WHAT YOU WILL DO:
Every entry, start to finish, should be printed verbatim without pictures.

Collection entries:
╔══
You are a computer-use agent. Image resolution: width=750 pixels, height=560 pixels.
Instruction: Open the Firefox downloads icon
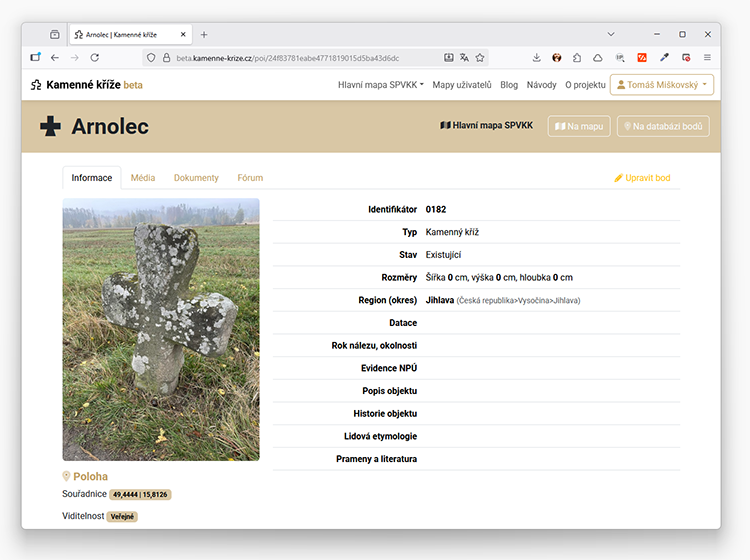coord(536,58)
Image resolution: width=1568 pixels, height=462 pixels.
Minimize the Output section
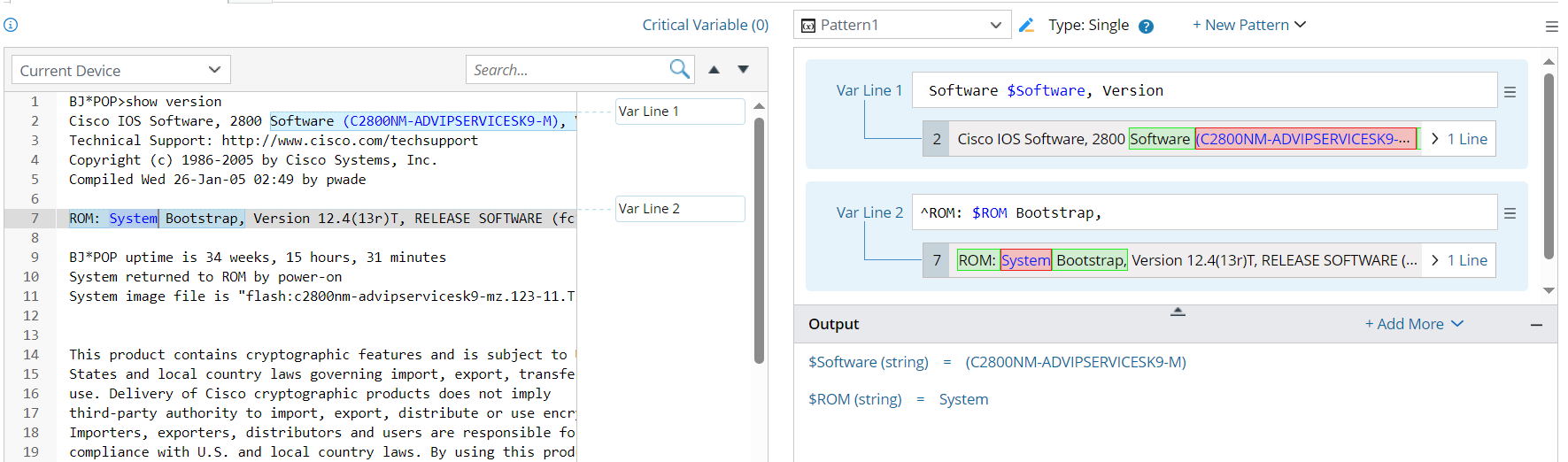[1536, 325]
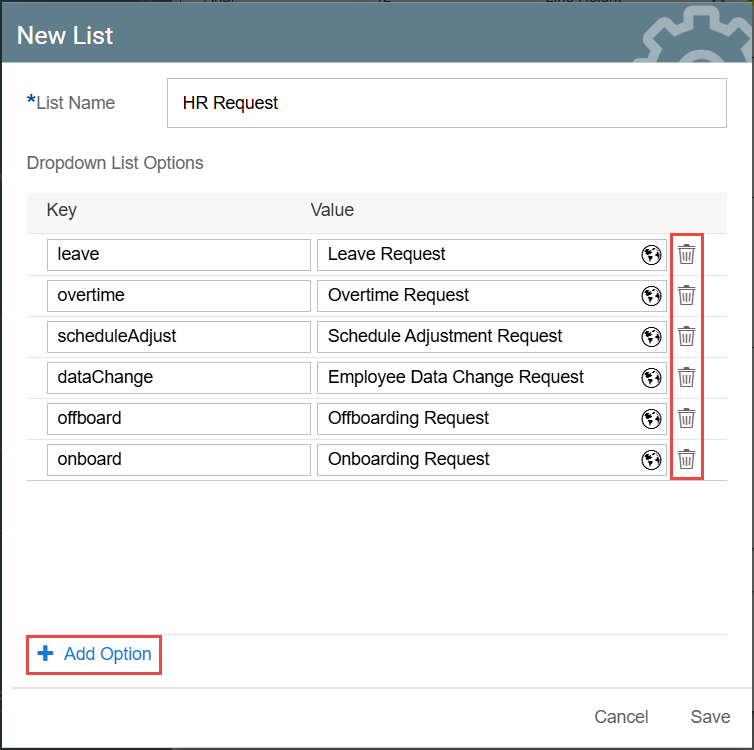Click the leave key input field
754x750 pixels.
click(x=178, y=254)
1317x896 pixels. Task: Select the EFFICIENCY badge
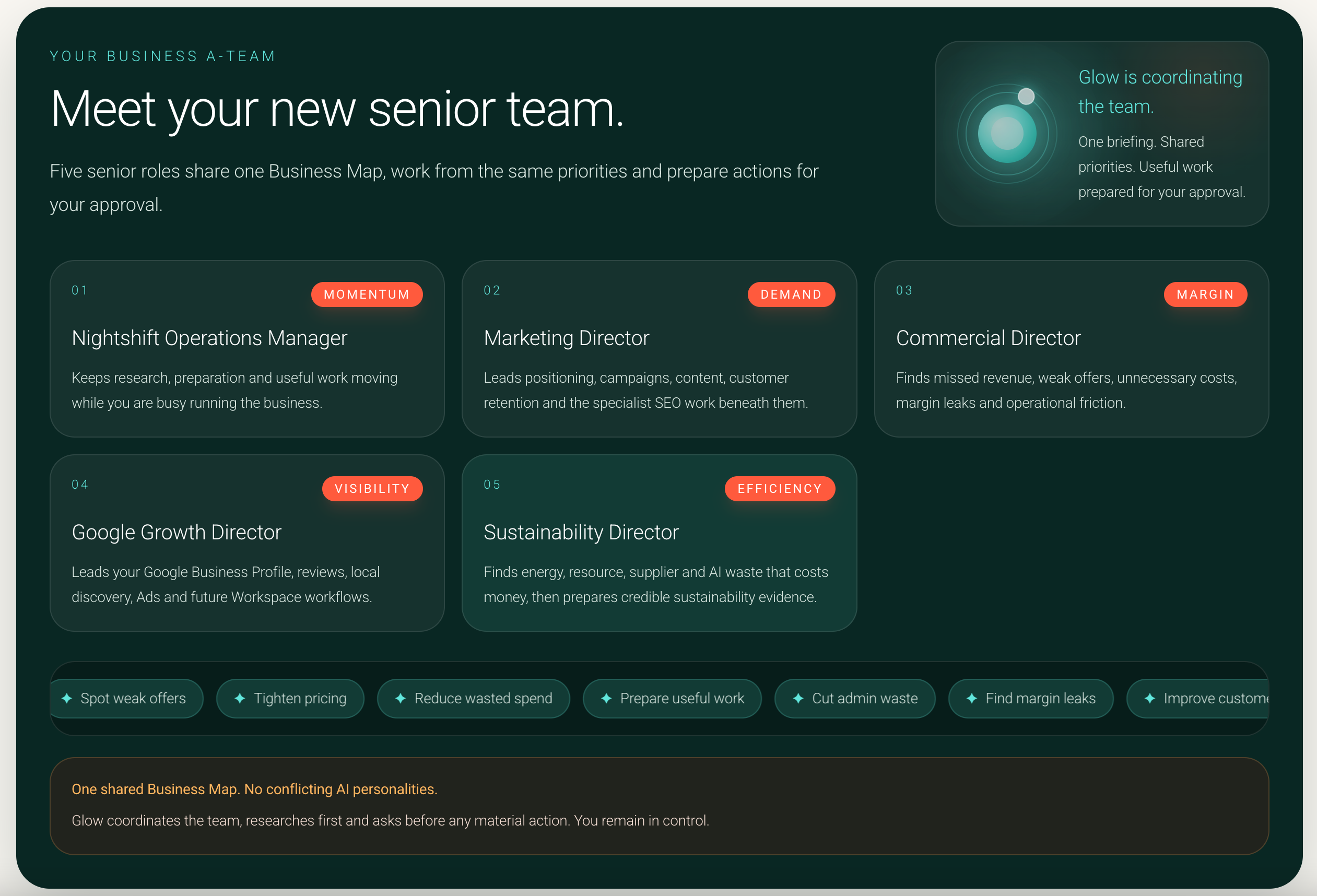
╚══
WRITTEN ANSWER:
You are a computer-use agent. Image resolution: width=750 pixels, height=560 pixels.
Instruction: Open the Firefox downloads icon
coord(536,58)
Image resolution: width=1568 pixels, height=462 pixels.
Minimize the Output section
[1536, 325]
Click the leave key input field
754x750 pixels.
click(x=178, y=254)
1317x896 pixels. Task: Select the EFFICIENCY badge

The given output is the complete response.